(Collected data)
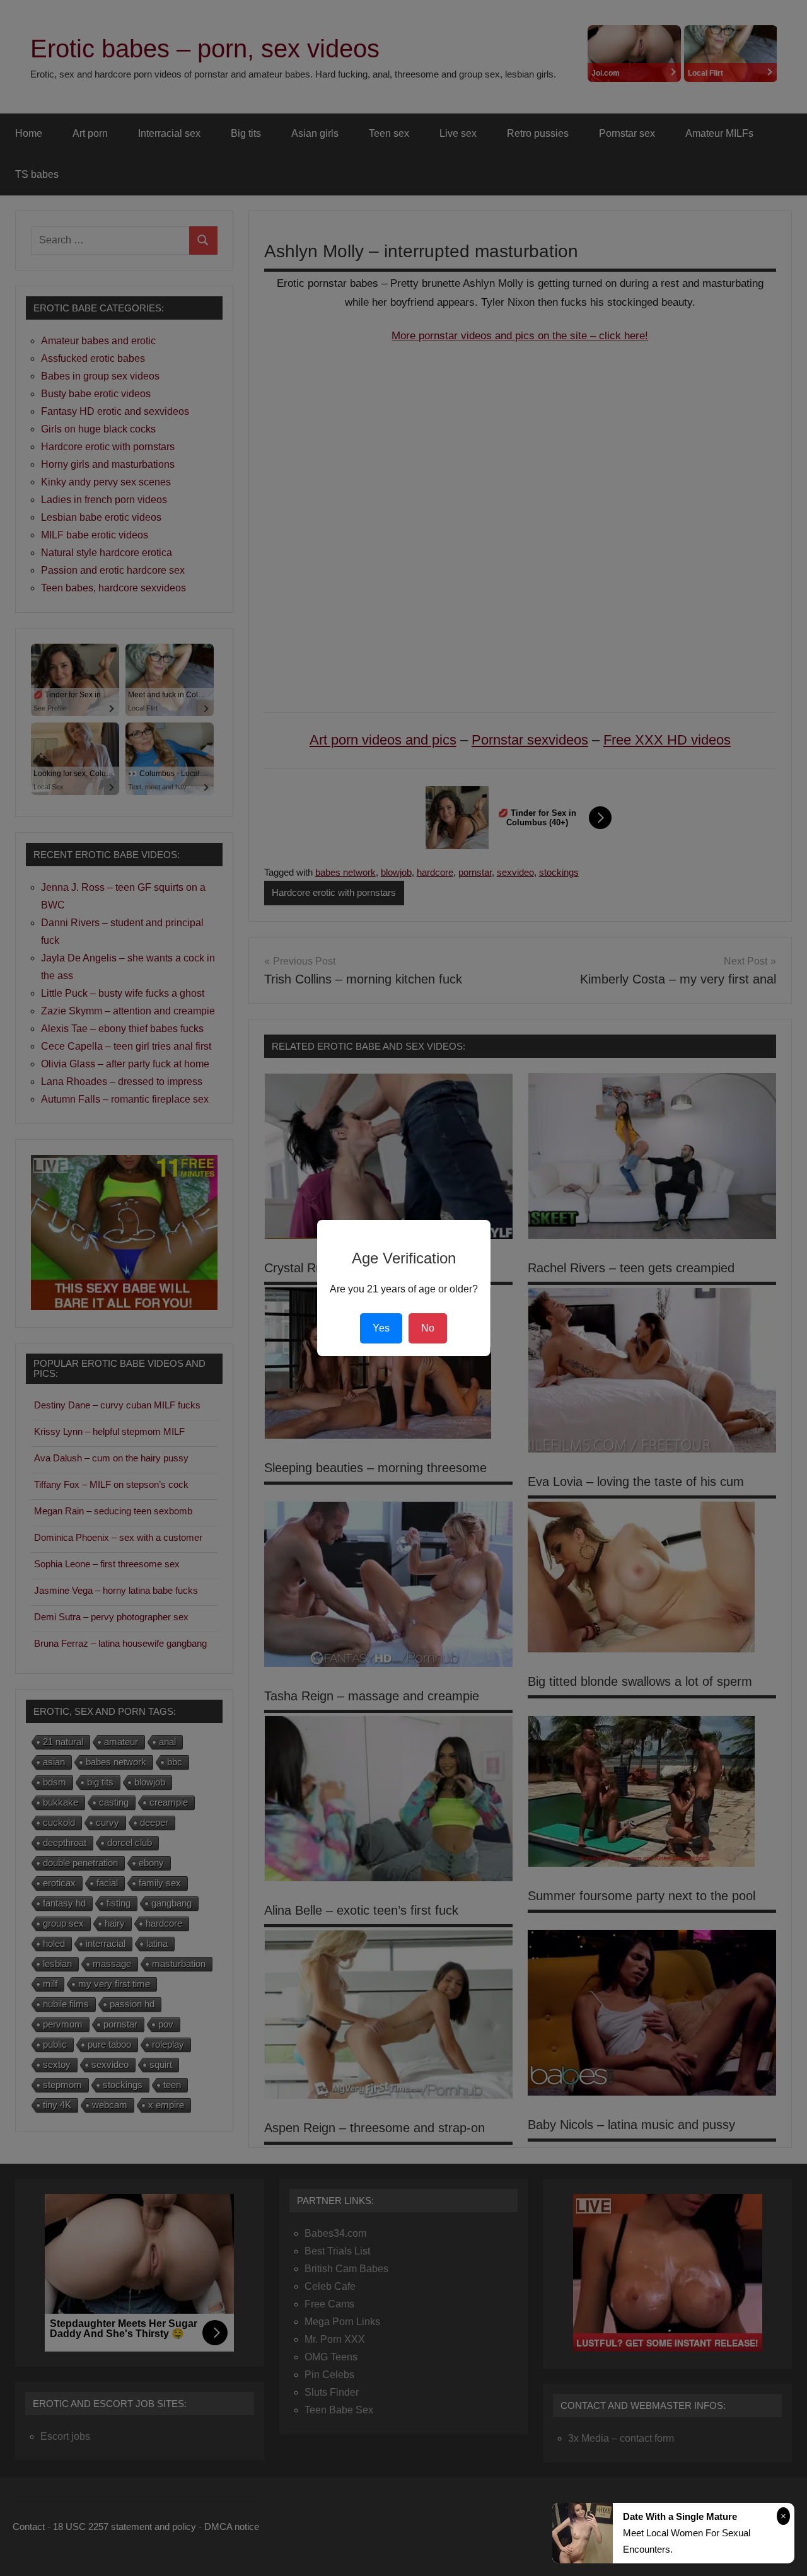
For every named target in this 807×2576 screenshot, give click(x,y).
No (427, 1328)
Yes (381, 1328)
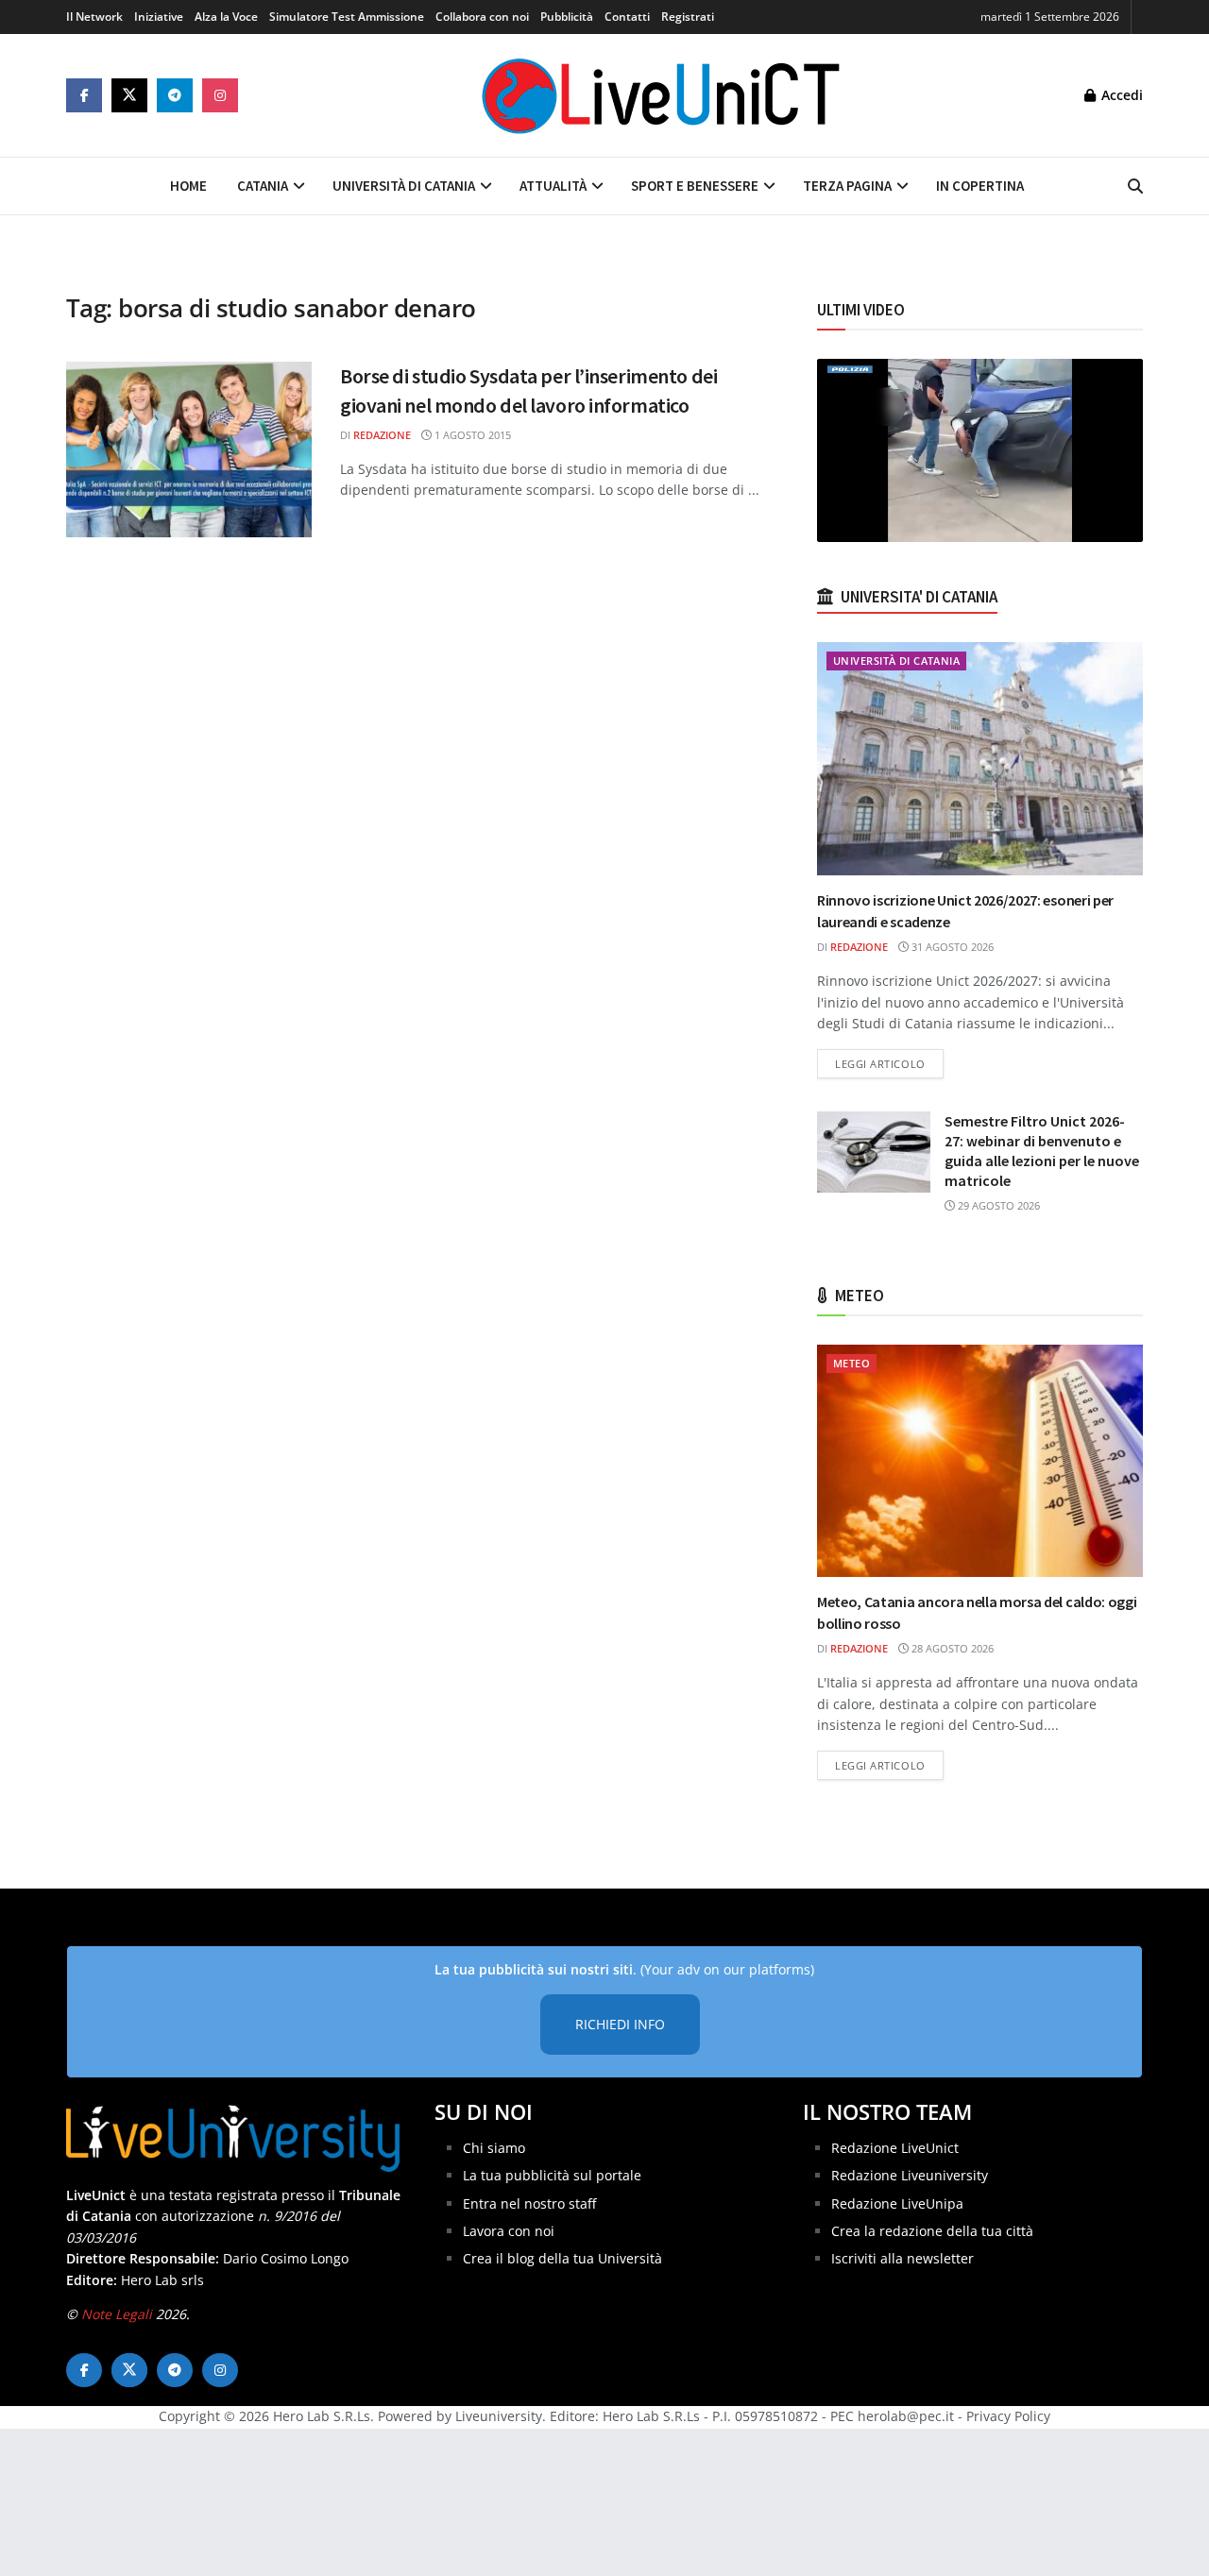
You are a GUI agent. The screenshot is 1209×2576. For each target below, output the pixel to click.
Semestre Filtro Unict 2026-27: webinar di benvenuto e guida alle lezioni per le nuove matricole (1042, 1150)
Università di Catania (403, 186)
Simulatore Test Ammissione (346, 16)
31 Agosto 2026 (951, 947)
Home (188, 186)
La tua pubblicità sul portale (552, 2175)
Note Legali (116, 2314)
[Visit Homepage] (661, 95)
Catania (262, 186)
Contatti (627, 16)
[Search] (1135, 186)
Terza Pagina (847, 186)
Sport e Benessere (694, 186)
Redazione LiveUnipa (897, 2203)
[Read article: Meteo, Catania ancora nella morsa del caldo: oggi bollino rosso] (980, 1461)
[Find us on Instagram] (220, 95)
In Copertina (980, 186)
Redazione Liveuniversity (909, 2175)
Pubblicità (566, 16)
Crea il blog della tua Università (562, 2258)
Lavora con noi (508, 2231)
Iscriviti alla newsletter (902, 2258)
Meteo (851, 1363)
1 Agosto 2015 (471, 435)
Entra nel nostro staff (529, 2203)
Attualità (553, 186)
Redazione (382, 435)
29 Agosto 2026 (997, 1205)
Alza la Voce (226, 16)
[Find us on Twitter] (129, 95)
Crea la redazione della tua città (932, 2231)
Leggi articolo (889, 1063)
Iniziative (158, 16)
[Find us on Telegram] (175, 95)
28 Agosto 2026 (951, 1648)
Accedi (1120, 95)
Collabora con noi (482, 16)
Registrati (687, 16)
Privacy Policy (1008, 2416)
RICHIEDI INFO (620, 2024)
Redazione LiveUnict (895, 2148)
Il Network (94, 16)
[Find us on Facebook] (84, 95)
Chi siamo (494, 2148)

TRY IT »
The exercise is to copy out every line above that has the word "target" in it.

FINISHED TASK »
For every named target in this 807×2576 screenshot, give click(x,y).
You are a GUI agent. The screenshot is 1209×2576. For each target below, output the pixel to click.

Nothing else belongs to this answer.